Excerpt to read —
+ + + +
True Blood Recap (Season Five, Episode Three): “Whatever I Am, You Made Me”

This week on “Days of Our Non-Lives”: sex lives of Biblical villainesses, the return of the faerie blast, and yes, even more flashbacks.

Guys, it’s my birthday! And yet here I am, still recapping your vampire stories. Where’s my Vampire Recapping Daytime Emmy Nobel Peace Prize?

TARA: Tara is seeing trails, man. Is she high on vampire bath salts? No, that’s just how the world looks to vampires, all the time. They can see every single star and feel a single chipmunk’s heartbeat from a mile away (this is why vampires often act like they are in hour seven of a Phish concert). After following her bloodlust to the point of almost attacking a strange woman she finds in the woods, Tara comes to Sam for help. After gulping down a crate of True Blood and demanding that Sam not call Sookie or Lafayette, Tara goes to rest in the walk-in freezer at Merlotte’s. REMEMBER THAT WALK-IN! Why? No reason.
+ + + +
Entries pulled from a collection
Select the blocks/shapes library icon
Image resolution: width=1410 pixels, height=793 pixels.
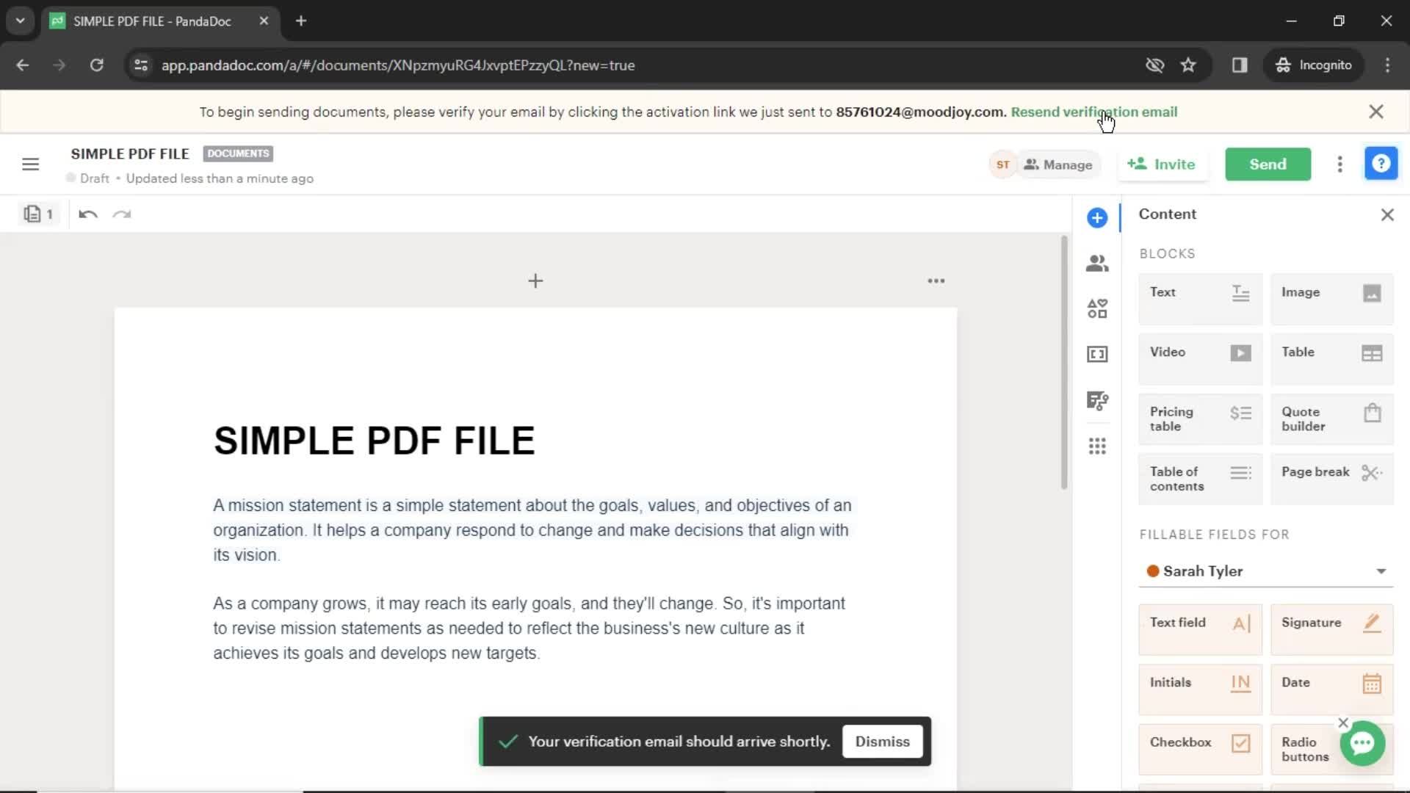click(1097, 308)
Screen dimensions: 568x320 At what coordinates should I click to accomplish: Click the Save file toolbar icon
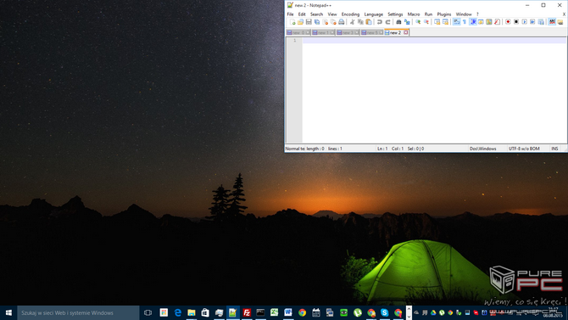(x=309, y=22)
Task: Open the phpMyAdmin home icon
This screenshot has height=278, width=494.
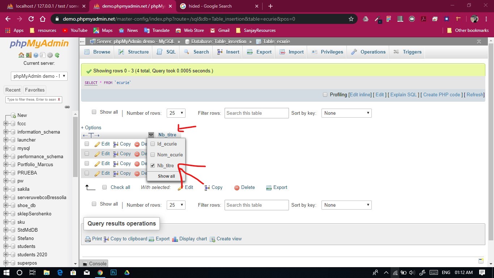Action: point(21,55)
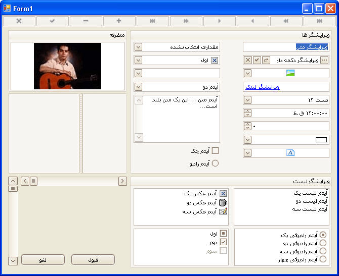
Task: Click the checkmark post button in navigator
Action: [53, 21]
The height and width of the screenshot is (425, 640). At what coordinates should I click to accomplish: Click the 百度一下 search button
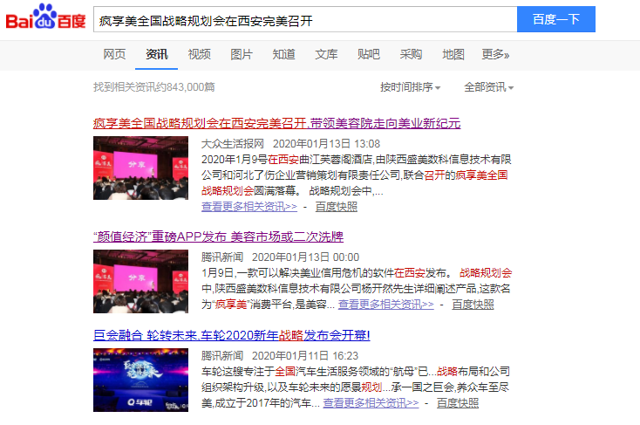pyautogui.click(x=555, y=19)

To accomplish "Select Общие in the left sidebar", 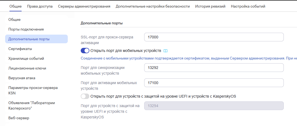I will [x=15, y=19].
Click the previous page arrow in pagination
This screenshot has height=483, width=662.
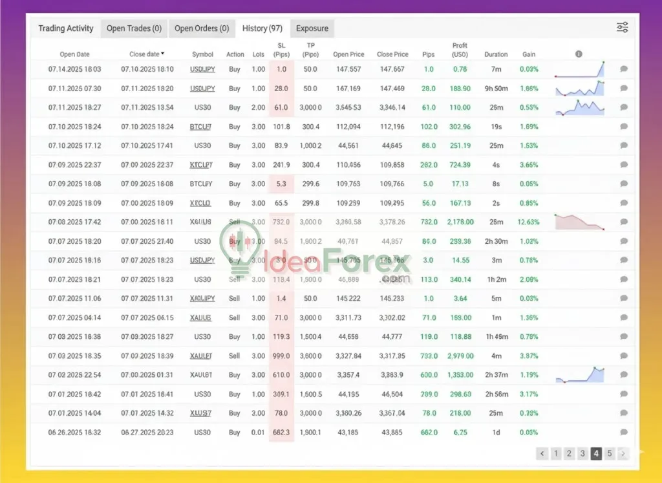[542, 453]
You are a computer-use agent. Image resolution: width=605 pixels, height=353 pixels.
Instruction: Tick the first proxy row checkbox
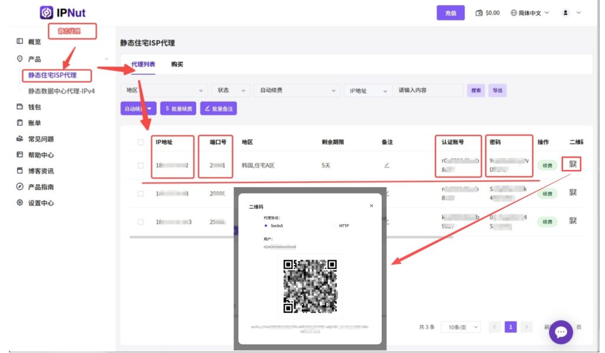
+ + + +
Exercise task 1 —
Answer these about the True Blood recap:
(a) Which season and episode of the show does it cover?
(b) What special day does the writer say it is?
(c) Where does Tara go to rest?
Exercise task 2 —
Carry on the True Blood recap from its last sentence, keeping the same tone.
You won't need the records for any of this.

Answer 1 —
(a) Season Five, Episode Three.
(b) The writer's birthday.
(c) The walk-in freezer at Merlotte's.

Answer 2 —
SOOKIE AND LAFAYETTE: Sookie comes to Pam for help finding Tara, since she “made” her and all. But Pam made Pam under duress and thus doesn’t feel a connection to her, or is really that big of a bitch, or whatever–anyway, she doesn’t care that Tara is in trouble, and refuses to “call” her. She and Sookie argue, they tussle, and yes, we see the return of Sookie’s Faerie Blast (TM), which knocks Pam head over pleather trousers. Sookie then tries Sam Merlotte for help, and reads his mind because why not? And thus, she now also knows that Tara is in the walk-in freezer. Sam tells Sookie she made the right decision to vampify Tara because Sam is an idiot.

ALCIDE: Alcide talks to Debbie Pelt’s parents, who are running around, looking for answers regarding Debbie’s disappearance. He tells them she’s back on V and could be dangerous. But when he tells Sookie the same thing, she blows him off. Hmmm, I wonder why….. (just kidding, I don’t wonder why, it’s because she killed Debbie at the end of last season and is lying about it!)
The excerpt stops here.